(Dataset excerpt)
•••••
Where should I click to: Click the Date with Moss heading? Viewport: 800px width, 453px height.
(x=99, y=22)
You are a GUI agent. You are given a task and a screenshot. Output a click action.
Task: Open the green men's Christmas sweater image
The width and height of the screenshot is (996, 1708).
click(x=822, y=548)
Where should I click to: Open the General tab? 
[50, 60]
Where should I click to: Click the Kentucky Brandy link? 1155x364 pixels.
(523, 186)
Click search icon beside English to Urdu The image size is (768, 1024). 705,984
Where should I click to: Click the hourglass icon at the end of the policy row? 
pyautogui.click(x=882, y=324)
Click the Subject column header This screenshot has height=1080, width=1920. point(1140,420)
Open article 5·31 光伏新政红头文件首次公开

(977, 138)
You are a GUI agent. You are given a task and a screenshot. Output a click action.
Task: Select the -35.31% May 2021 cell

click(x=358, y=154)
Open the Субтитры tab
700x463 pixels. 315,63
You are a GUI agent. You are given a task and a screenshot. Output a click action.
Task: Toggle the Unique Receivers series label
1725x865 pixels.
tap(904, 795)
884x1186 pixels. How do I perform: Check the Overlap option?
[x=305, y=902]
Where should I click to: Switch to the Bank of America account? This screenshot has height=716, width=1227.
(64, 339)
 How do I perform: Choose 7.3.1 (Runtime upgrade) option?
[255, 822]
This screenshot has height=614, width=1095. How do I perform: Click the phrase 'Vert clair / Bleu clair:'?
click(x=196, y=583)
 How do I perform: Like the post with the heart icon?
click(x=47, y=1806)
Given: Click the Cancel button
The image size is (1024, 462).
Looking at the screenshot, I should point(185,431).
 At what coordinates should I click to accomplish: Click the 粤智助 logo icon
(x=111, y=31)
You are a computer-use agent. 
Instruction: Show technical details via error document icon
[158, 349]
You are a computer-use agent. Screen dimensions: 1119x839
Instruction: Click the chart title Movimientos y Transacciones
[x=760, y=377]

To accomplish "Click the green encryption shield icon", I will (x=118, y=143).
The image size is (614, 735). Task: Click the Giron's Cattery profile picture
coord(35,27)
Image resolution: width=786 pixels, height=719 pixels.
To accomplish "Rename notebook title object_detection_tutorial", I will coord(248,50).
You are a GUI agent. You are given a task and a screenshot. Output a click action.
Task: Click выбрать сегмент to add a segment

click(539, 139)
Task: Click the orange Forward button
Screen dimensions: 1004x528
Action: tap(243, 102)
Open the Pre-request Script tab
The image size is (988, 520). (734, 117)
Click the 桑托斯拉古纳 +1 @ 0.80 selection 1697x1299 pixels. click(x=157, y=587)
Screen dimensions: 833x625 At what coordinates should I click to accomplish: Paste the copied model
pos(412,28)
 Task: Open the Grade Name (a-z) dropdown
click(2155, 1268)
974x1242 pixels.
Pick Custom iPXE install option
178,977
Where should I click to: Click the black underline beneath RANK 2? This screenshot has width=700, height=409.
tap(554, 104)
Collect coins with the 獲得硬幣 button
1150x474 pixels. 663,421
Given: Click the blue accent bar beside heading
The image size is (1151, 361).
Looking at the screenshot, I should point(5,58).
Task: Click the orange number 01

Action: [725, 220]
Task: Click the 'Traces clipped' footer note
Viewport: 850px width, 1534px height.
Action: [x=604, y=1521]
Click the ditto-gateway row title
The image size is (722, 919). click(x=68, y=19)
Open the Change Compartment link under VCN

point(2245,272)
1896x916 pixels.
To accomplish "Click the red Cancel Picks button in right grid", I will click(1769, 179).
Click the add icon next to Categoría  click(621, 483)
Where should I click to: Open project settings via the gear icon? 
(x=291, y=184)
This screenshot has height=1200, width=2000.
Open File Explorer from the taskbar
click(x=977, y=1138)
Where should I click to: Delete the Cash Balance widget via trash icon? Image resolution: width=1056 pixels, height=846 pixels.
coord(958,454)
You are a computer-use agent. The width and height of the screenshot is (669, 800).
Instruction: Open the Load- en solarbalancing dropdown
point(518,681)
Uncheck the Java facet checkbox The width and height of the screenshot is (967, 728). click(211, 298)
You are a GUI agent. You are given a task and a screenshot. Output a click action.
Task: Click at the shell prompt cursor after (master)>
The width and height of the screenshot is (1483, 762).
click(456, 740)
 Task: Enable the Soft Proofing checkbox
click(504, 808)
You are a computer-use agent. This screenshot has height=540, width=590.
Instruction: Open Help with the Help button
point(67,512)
•••••
▶ _Instruction_
Edit the records starting at the line that contains "Where should I click to: Click the hourglass" and ending at the line that contains "pos(412,28)", replacing "orange Forward button" with "orange Back button" and leaving everything else unchanged. Return only those lines.

▶ _Solution to this exercise_
Where should I click to: Click the hourglass icon at the end of the policy row? 
pyautogui.click(x=882, y=324)
Click the Subject column header This screenshot has height=1080, width=1920. point(1140,420)
Open article 5·31 光伏新政红头文件首次公开

(977, 138)
You are a GUI agent. You are given a task and a screenshot. Output a click action.
Task: Select the -35.31% May 2021 cell

click(x=358, y=154)
Open the Субтитры tab
700x463 pixels. 315,63
You are a GUI agent. You are given a task and a screenshot. Output a click action.
Task: Toggle the Unique Receivers series label
1725x865 pixels.
tap(904, 795)
884x1186 pixels. How do I perform: Check the Overlap option?
[x=305, y=902]
Where should I click to: Switch to the Bank of America account? This screenshot has height=716, width=1227.
(64, 339)
 How do I perform: Choose 7.3.1 (Runtime upgrade) option?
[255, 822]
This screenshot has height=614, width=1095. How do I perform: Click the phrase 'Vert clair / Bleu clair:'?
click(x=196, y=583)
 How do I perform: Like the post with the heart icon?
click(x=47, y=1806)
Given: Click the Cancel button
The image size is (1024, 462).
Looking at the screenshot, I should point(185,431).
 At what coordinates should I click to accomplish: Click the 粤智助 logo icon
(x=111, y=31)
You are a computer-use agent. 
Instruction: Show technical details via error document icon
[158, 349]
You are a computer-use agent. Screen dimensions: 1119x839
Instruction: Click the chart title Movimientos y Transacciones
[x=760, y=377]

To accomplish "Click the green encryption shield icon", I will (x=118, y=143).
The image size is (614, 735). Task: Click the Giron's Cattery profile picture
coord(35,27)
Image resolution: width=786 pixels, height=719 pixels.
To accomplish "Rename notebook title object_detection_tutorial", I will coord(248,50).
You are a GUI agent. You are given a task and a screenshot. Output a click action.
Task: Click выбрать сегмент to add a segment

click(539, 139)
Task: Click the orange Back button
Screen dimensions: 1004x528
Action: tap(243, 102)
Open the Pre-request Script tab
The image size is (988, 520). (734, 117)
Click the 桑托斯拉古纳 +1 @ 0.80 selection 1697x1299 pixels. click(x=157, y=587)
Screen dimensions: 833x625 At what coordinates should I click to accomplish: Paste the copied model
pos(412,28)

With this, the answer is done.